For "participation in the illegitimate government of Mr. Laurent Gbagbo," the document listed former budget minister Justin Kone Katina and Daniele Boni Claverie, a French national who had served as minister for Women, the Family and Children.

The group fought the sanctions with a July 2011 lawsuit, but the General Court of the European Union dismissed their actions as time-barred.

Though the group had missed the two-month deadline for appealing a council decision, they claimed on appeal that the state of war in the Ivory Coast (Cote d'Ivoire) constituted a force majeure that made timely filings impossible.

Late last year, Pedro Cruz Villalon, an advocate general for the EU Court of Justice, recommended allowing the late appeal. "Against a backdrop of civil war - or at least one of the greatest insecurity and confusion, in a territory where the effectiveness of a reasonably established public authority is not guaranteed," communication difficulties can prevent timely filings, he found.

Chucking this recommendation Tuesday, the Luxembourg-based high court found that Gbagbo and his associates received notice of the sanctions either directly or through its publication in official EU journals.

"Given that such notices are capable of enabling the persons concerned to identify the legal remedies available to them in order to challenge their designation in the lists concerned and the date when the period for bringing proceedings expires, it is important that the appellants should not be able to defer the starting point of the period for bringing proceedings by relying on the fact that there was no direct communication or that they actually became aware of the contested measures at a later date," the decision states. "If such a possibility were, in the absence of force majeure, open to the appellants, it would jeopardize the very objective of a time-limit for bringing proceedings, which is to protect legal certainty by ensuring that European Union measures which produce legal effects may not indefinitely be called into question."

The General Court mistakenly held that the clock on filing appeals began running when the EU Council published its decision, according to the ruling.
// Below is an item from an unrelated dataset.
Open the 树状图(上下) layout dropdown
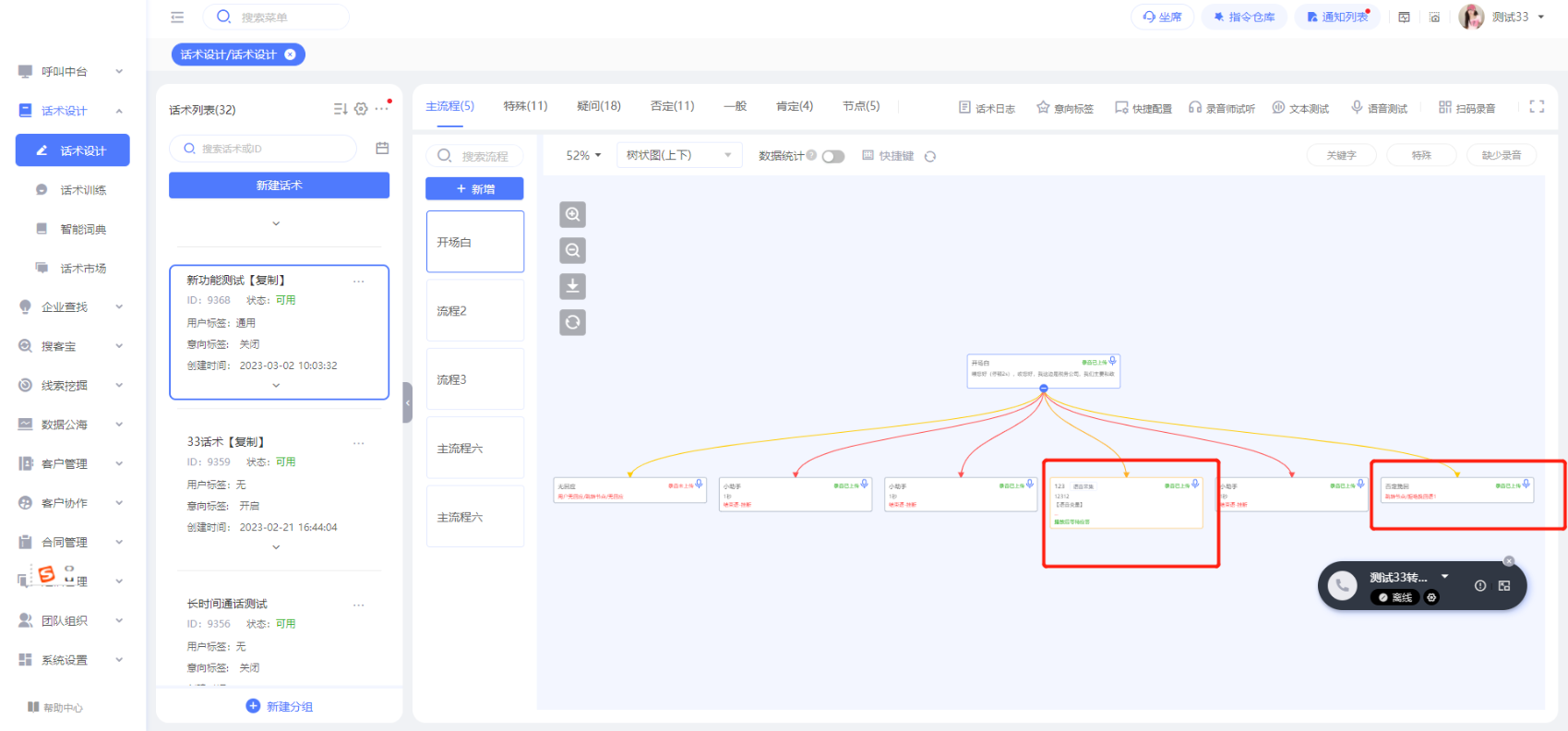Image resolution: width=1568 pixels, height=731 pixels. 678,155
It actually began when the notices were published, but the justices found that Gbagbo and his gang filed their appeals after the correct deadline as well.
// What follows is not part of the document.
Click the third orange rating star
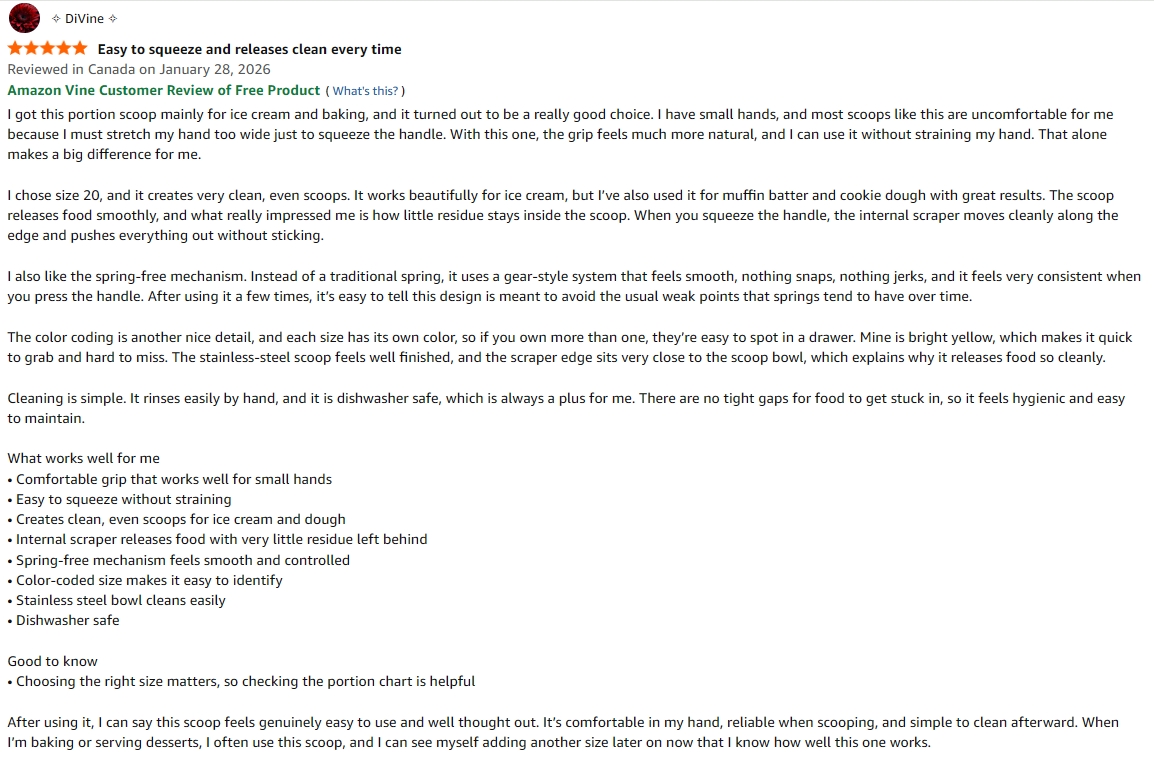This screenshot has width=1154, height=760. [x=48, y=49]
Gbagbo's group also failed to present specific evidence that armed conflict in the Ivory Coast constituted force majeure and entitled them to extended deadlines, the court found.

"It is for the party concerned to establish first that abnormal circumstances, unforeseeable and outside his control, made it impossible for him to comply with the time limit for bringing proceedings laid down by EU law and secondly, that he could not guard against the consequences of those circumstances by taking appropriate steps without making unreasonable sacrifices," the justices wrote. "In this case, the appellants make general reference to there being in Côte d'Ivoire a situation of armed conflict, which according to them began in November 2010 and continued at least until April 2011. However, none of the appellants has presented in their appeals before the court any material which might enable the court to understand in what way and for what specific period of time the general situation of armed conflict in Côte d'Ivoire and the personal circumstances relied on by the appellants prevented them from bringing their actions in good time."
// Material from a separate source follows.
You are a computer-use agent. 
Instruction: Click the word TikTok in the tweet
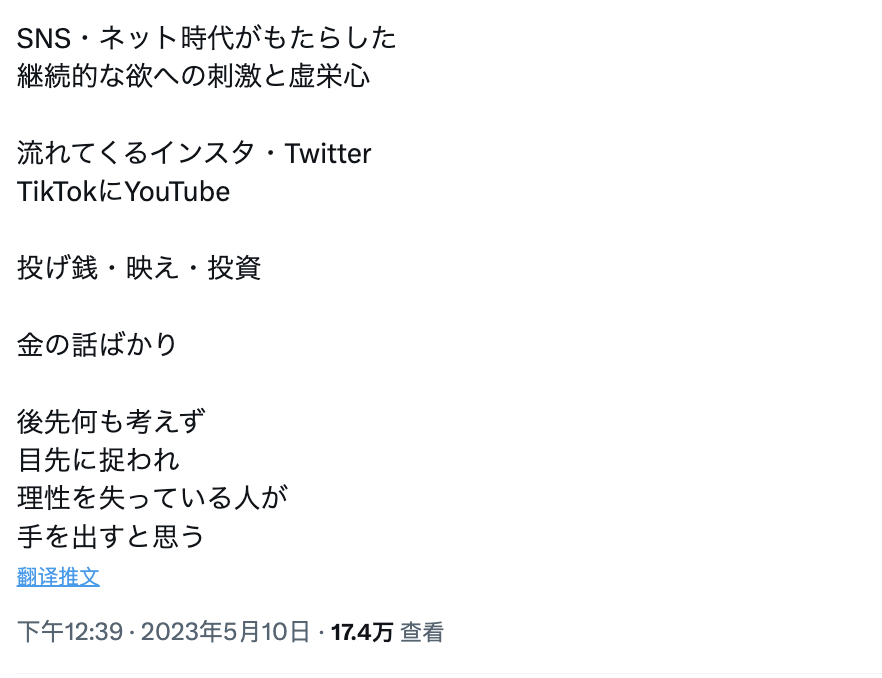coord(57,192)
Meanwhile, Ivorians went to the polls again this weekend for local elections, the first since 2010 when Gbagbo's refusal to concede and subsequent propaganda war resulted in violence and 3,000 deaths. UPI reported that members of Gbagbo's Ivorian Front Party are boycotting the current elections.

A U.N. peacekeeper reported acts of intimidation and other "regrettable incidents" prior to voting, UPI said.

Gbagbo faces four counts of crimes against humanity in the International Criminal Court in The Hague, the Netherlands. The ICC postponed hearings indefinitely, however, over concerns for the deposed leader's health.